**Selected extract**
How to find out why is text not searchable in a PDF (and make it searchable)

4

1

I have a PDF article (not created by me). However, I can not search for text in the PDF. All PDF viewers I've tried return zero results for words that are obviously in there. I've tried with Adobe Acrobat Professional 8, SumatraPDF and Google Chrome.

How can I find out why the document is not searchable?

Things I've checked:

  • The PDFproducer is reported as 'pdftopdf' and PDf version is reported as 1.3. However, it seems to have been created in something like MSWord or OpenOffice (but not *TEX).
  • It is definitely not a scanned document, as the font is crisp-clear at all zoom levels, and text is selectable.
  • If I look at the security settings (ctrl-D in Adobe Acrobat), everything is allowed (like printing, copying, ...).
  • my search options do not have 'match case' turned on
  • I can not turn it into a searchable document using Acrobat's 'Recognize text using OCR' as it reports: 'This page contains renderable text'.

So, what else could be the reason for the DPF not being searchable? And how to make it text-searchable?

Rabarberski

Posted 2013-03-06T09:45:02.073

Reputation: 7 494

Interesting, is that document contains any sensitive data? if not can you share it? – SparKot – 2013-03-06T09:49:53.757

@SparKot: I am not sure if I can share the document, so I prefer rather not to. Although I understand this would greatly aid in troubleshooting. – Rabarberski – 2013-03-06T10:02:32.847

Have you tried to upload it to Evernote and check if they can make it searchable? AFAIK they have a good OCR engine for that task. – ChaosCakeCoder – 2013-03-06T10:17:22.660

Answers

7

  • It may have a custom font encoding that assigns code points to characters in a way that is incompatible with established encodings such as ASCII or UTF-8/Unicode.

  • It may render characters individually out of sequence

  • It may have had characters flattened to paths

See https://stackoverflow.com/questions/12703387/pdf-font-encoding.

**Information provided**
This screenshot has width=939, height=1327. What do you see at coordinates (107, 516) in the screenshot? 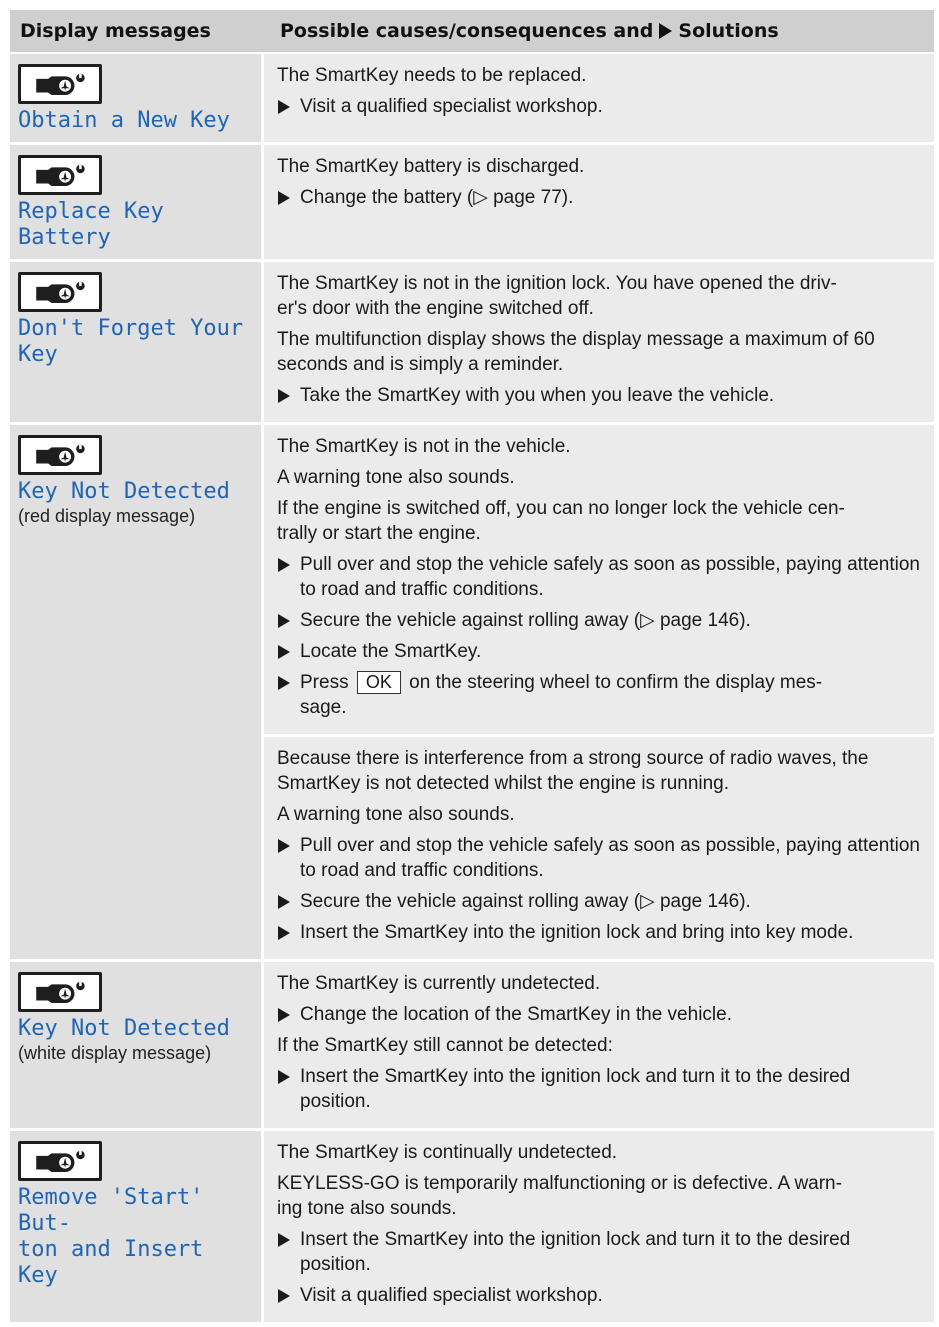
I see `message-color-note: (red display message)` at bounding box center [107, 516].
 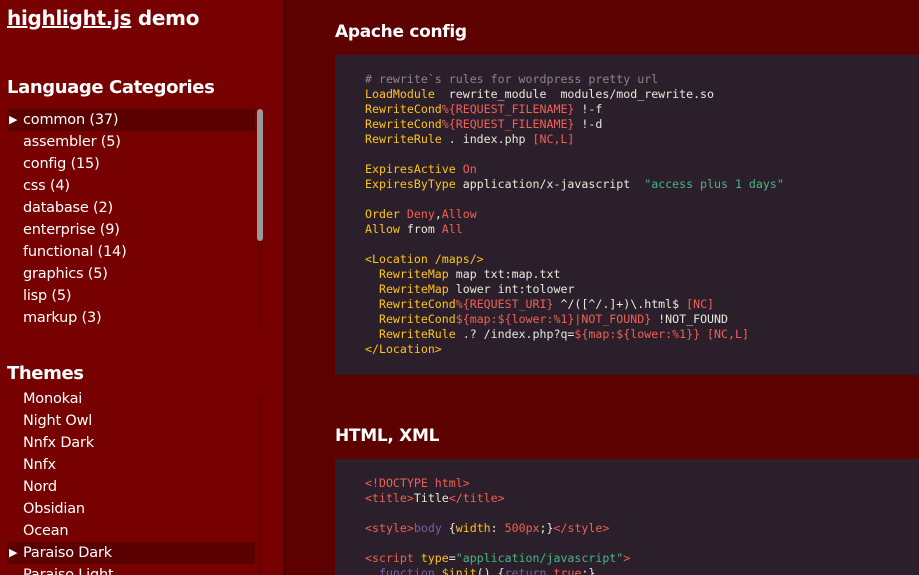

**Assigned task**
Continue the forum thread about unsearchable PDF text, starting right after its last line.

**The answer**
and https://stackoverflow.com/questions/4523283/how-do-you-debug-pdf-files

To make it text searchable, the best way may be to go back to the original source (e.g. a Word document) and use a different process to produce the PDF. Alternatively you could try rendering your current PDF as a bitmap and then using OCR, but this will be tedious and produce poor results.

RedGrittyBrick

Posted 2013-03-06T09:45:02.073

Reputation: 70 632

Ah, the encoding seems indeed to be the issue. When I try to copy paste text, I get garbage. And the Font tab in Acrobat says for each listed font 'encoding: custom' – Rabarberski – 2013-03-06T10:30:33.100

1

I found a way around this problem. I did tools -> edit document text, then for each page, I hit Control-A (select all), then right-clicked and went to properties, and changed the font to something else. After I did this, the text was searchable and I could copy the text!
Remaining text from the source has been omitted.